-- Begin Available data --

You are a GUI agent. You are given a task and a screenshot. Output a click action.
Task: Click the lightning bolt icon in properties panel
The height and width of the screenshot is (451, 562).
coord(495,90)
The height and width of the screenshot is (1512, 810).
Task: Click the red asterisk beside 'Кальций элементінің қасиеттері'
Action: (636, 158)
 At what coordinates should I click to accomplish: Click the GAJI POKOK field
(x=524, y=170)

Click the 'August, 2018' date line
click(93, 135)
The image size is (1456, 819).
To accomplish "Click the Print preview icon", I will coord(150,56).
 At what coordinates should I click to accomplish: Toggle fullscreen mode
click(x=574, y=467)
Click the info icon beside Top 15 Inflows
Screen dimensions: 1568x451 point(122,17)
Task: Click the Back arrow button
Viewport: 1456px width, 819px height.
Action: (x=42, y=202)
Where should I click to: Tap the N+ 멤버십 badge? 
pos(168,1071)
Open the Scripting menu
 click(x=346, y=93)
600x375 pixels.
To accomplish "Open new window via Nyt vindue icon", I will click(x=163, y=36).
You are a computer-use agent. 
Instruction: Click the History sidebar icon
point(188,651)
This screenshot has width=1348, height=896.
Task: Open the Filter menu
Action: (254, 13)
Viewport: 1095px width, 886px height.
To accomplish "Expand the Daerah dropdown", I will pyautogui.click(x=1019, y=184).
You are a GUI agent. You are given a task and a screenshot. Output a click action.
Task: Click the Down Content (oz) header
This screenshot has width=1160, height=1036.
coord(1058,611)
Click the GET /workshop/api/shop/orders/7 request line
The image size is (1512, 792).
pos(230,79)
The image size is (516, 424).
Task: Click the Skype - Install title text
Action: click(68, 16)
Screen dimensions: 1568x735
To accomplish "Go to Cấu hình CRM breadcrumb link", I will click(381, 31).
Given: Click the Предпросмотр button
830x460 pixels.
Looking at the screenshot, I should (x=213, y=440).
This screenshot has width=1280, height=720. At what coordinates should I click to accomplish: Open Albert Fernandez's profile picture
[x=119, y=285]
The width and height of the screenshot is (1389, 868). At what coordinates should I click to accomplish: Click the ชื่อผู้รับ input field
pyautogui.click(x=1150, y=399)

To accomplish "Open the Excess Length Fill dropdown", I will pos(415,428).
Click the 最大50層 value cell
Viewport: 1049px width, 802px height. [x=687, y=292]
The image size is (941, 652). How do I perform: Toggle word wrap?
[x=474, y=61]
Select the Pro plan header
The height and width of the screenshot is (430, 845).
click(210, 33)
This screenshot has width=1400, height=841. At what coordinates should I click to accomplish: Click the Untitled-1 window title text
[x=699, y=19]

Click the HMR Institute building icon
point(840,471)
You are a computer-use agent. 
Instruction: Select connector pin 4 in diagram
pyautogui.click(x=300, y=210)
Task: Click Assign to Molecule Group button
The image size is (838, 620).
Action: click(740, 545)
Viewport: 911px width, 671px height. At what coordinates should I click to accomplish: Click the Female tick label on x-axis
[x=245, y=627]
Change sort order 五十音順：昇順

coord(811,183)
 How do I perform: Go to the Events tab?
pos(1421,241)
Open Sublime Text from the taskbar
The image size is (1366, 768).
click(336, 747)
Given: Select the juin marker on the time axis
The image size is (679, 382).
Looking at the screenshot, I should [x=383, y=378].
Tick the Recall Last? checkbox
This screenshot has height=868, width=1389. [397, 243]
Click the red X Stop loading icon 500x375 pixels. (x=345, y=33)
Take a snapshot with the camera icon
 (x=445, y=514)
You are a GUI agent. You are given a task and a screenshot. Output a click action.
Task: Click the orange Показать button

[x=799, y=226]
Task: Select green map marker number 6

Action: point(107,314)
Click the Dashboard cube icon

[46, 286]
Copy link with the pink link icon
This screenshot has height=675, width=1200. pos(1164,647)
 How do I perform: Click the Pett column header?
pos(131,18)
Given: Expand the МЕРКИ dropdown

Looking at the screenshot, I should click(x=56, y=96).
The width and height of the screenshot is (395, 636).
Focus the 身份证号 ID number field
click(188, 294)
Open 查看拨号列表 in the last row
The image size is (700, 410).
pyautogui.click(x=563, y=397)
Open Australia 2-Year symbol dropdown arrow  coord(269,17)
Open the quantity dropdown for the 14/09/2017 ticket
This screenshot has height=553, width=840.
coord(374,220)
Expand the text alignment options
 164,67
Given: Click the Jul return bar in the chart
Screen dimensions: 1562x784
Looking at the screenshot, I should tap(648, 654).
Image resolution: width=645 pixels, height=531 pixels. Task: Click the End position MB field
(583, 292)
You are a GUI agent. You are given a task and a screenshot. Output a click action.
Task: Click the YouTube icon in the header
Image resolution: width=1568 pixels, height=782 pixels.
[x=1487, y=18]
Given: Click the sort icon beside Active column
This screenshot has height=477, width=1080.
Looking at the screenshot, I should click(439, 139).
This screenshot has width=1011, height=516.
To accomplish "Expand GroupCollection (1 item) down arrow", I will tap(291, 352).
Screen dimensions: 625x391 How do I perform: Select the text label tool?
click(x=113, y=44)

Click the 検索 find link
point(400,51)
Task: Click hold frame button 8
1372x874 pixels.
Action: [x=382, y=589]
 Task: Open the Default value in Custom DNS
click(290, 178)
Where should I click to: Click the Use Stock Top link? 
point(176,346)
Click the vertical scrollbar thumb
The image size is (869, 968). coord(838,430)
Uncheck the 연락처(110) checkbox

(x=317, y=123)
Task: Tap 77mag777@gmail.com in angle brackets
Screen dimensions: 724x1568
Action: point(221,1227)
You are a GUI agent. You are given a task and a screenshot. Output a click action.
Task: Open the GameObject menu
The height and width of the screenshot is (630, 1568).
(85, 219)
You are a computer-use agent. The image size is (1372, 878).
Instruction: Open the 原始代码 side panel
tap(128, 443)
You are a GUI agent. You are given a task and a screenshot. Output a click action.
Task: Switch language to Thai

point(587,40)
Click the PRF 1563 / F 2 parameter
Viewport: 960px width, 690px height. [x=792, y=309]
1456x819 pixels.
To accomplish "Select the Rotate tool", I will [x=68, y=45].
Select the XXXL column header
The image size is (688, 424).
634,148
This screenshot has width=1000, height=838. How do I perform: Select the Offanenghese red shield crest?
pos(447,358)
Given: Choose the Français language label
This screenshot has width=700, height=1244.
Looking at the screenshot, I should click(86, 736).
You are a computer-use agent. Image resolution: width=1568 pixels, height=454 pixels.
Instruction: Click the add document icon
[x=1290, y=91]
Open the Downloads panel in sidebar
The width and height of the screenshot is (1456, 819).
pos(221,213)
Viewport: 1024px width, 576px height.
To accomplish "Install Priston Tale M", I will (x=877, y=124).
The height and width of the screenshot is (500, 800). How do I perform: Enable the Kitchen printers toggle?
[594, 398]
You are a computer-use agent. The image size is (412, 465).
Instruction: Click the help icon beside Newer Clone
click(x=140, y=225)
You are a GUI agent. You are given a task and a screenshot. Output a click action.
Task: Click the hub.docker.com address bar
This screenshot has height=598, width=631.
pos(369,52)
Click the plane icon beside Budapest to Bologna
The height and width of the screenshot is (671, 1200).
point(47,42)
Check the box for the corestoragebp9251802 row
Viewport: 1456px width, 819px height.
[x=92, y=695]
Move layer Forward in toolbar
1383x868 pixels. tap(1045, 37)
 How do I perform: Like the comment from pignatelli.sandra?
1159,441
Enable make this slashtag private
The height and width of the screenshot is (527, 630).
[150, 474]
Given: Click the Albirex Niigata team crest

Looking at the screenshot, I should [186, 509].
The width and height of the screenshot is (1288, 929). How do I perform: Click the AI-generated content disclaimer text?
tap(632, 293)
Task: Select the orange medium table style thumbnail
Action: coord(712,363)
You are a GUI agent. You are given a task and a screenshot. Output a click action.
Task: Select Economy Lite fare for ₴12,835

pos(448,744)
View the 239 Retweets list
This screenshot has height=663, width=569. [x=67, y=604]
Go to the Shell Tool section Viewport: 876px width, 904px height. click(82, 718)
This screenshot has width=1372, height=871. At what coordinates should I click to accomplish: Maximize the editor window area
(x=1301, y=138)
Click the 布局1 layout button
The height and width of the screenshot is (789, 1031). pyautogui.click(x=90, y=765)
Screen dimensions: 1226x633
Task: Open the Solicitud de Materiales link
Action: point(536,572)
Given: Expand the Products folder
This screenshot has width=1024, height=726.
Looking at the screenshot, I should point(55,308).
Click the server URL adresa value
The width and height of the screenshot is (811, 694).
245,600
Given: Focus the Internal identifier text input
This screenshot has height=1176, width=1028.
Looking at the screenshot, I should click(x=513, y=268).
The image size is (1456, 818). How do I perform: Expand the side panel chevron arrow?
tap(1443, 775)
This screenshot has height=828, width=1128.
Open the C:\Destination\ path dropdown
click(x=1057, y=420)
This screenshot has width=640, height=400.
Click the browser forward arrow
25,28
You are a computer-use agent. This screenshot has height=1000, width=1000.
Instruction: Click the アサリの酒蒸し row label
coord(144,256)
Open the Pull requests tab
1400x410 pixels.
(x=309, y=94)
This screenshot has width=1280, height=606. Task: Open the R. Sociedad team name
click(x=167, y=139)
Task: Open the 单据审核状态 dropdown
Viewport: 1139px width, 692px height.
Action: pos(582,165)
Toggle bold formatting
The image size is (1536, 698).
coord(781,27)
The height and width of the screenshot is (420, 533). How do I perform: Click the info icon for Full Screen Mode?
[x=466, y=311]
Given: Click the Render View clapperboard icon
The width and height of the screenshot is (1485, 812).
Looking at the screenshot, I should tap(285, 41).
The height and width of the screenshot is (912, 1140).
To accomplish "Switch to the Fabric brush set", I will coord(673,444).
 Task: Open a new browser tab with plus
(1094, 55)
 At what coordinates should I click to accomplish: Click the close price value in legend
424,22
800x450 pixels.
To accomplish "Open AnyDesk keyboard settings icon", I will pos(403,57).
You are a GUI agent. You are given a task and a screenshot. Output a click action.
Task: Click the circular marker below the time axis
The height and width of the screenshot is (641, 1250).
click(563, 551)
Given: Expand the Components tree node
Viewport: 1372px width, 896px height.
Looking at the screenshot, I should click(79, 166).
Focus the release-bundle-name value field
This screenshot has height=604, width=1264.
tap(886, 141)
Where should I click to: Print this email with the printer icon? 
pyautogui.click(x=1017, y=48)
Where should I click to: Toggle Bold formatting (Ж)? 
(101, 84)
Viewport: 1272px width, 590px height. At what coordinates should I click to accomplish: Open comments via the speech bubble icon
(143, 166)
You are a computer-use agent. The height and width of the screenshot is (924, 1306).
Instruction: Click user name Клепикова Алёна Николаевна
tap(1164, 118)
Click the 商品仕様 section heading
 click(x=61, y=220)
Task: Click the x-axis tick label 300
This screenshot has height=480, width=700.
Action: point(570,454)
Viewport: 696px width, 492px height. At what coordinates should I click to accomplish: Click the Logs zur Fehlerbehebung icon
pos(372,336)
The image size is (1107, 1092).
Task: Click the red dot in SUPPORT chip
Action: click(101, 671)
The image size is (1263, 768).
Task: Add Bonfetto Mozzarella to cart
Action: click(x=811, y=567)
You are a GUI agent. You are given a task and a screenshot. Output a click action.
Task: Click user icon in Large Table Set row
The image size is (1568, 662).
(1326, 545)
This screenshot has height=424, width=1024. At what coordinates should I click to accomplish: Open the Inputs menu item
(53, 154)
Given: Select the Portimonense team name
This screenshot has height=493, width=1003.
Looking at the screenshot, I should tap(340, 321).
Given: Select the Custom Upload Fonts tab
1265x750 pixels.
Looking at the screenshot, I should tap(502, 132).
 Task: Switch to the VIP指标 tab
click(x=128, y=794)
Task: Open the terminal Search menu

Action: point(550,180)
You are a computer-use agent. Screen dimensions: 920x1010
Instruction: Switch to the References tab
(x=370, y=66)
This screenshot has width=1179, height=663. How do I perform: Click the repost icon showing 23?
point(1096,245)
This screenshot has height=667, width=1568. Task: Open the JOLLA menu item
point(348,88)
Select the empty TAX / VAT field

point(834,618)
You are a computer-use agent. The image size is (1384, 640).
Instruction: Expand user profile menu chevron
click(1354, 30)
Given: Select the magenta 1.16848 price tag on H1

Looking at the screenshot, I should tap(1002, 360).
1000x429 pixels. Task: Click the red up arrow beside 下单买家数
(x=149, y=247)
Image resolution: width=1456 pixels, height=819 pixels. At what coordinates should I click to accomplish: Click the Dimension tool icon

-- End Available data --

Duplicate the entries above, everything from the line containing "This screenshot has width=1280, height=720." down to the line containing "[x=119, y=285]", including both of those lines.

In response:
This screenshot has width=1280, height=720. At what coordinates should I click to accomplish: Open Albert Fernandez's profile picture
[x=119, y=285]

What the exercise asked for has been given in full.